Larger Sparse Quadratic Assignment Problem Optimization Using Quantum Annealing and a Bit-Flip Heuristic Algorithm

Quantum annealing and D-Wave quantum annealer attracted considerable attention for their ability to solve combinatorial optimization problems. In order to solve other type of optimization problems, it is necessary to apply certain kinds of mathematical transformations. However, linear constraints reduce the size of problems that can be represented in quantum annealers, owing to the sparseness of connections between qubits. For example, the quadratic assignment problem (QAP) with linear equality constraints can be solved only up to size 12 in the quantum annealer D-Wave Advantage, which has 5640 qubits. To overcome this obstacle, Ohzeki developed a method for relaxing the linear equality constraints and numerically verified the effectiveness of this method with some target problems, but others remain unsolvable.

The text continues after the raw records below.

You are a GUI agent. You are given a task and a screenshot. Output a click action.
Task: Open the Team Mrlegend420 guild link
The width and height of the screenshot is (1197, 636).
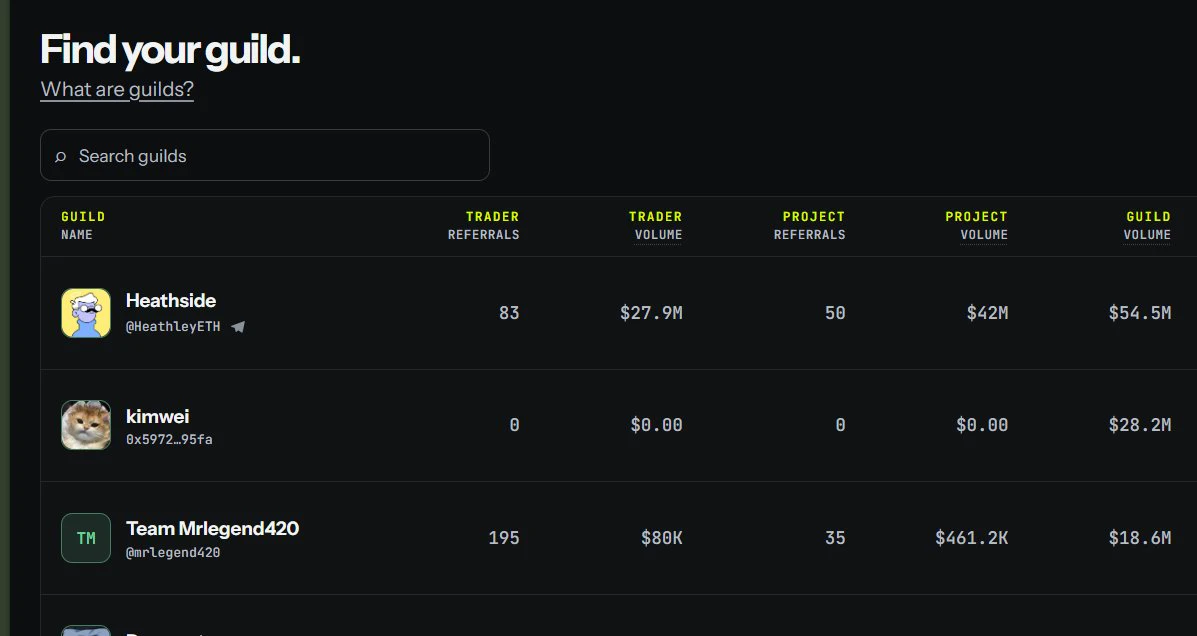tap(212, 528)
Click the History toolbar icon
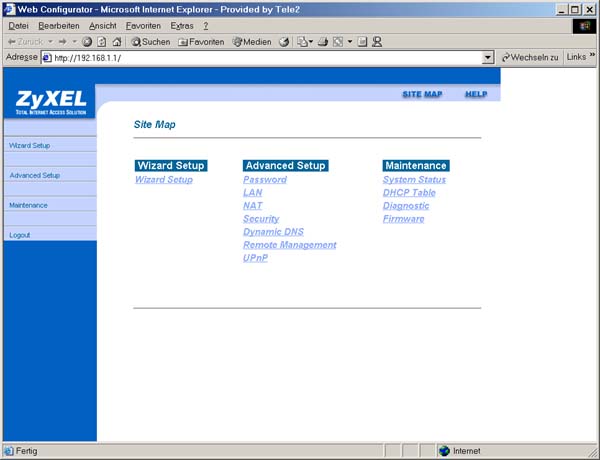The width and height of the screenshot is (600, 460). pos(284,42)
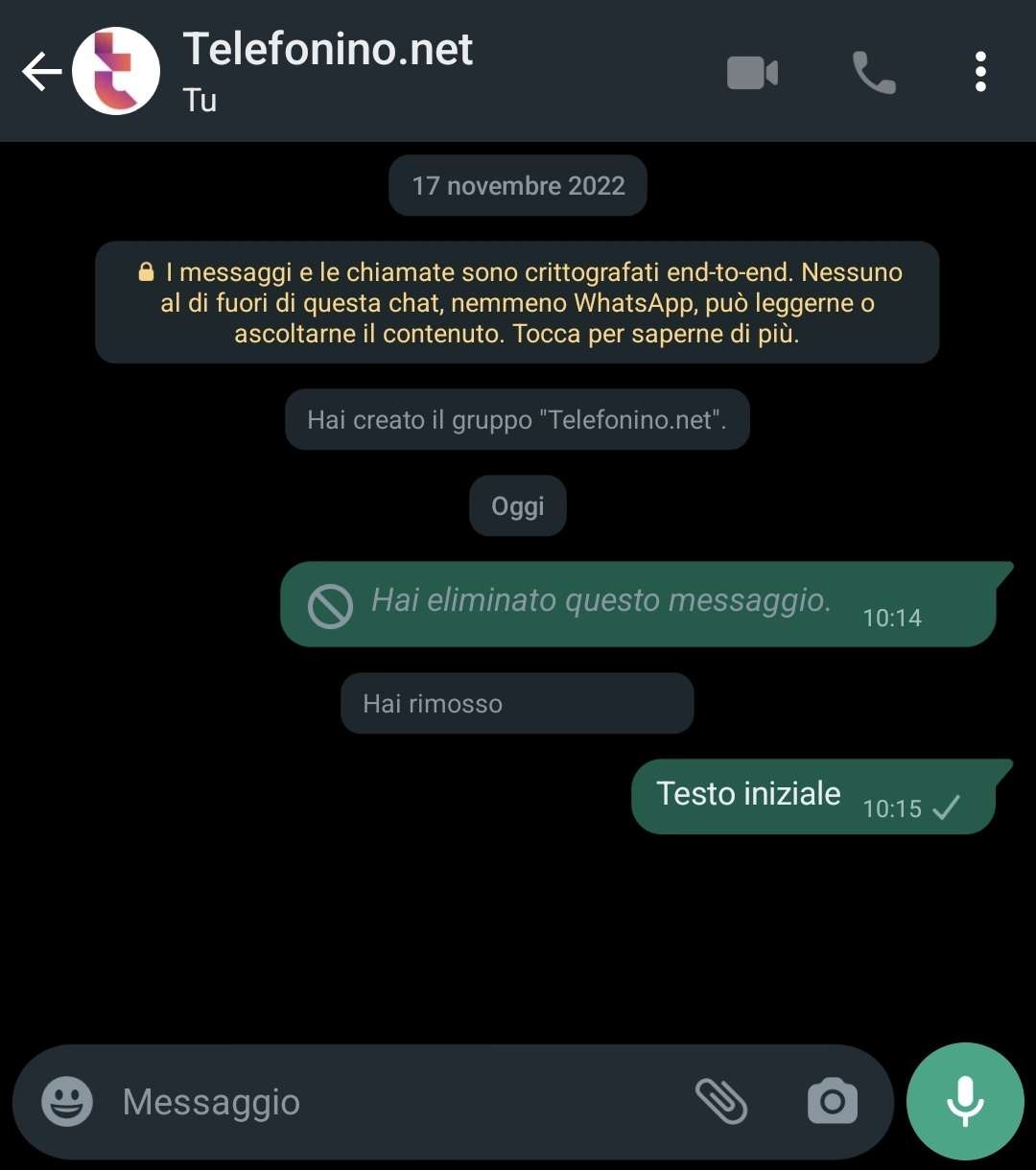Open the Telefonino.net group profile picture
Viewport: 1036px width, 1170px height.
(116, 71)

In particular, it is difficult to obtain feasible solutions to problems with hard constraints, such as the QAP. We therefore propose a method for solving the QAP with quantum annealing by applying a post-processing bit-flip heuristic algorithm to solutions obtained by the Ohzeki method. In a numerical experiment, we solved a sparse QAP by the proposed method. This sparse QAP has been used in areas such as item listing on an E-commerce website. We successfully solved a QAP of size 19 with high accuracy for the first time using D-Wave Advantage. We also confirmed that the bit-flip heuristic algorithm moves infeasible solutions to nearby feasible solutions in terms of Hamming distance with good computational efficiency.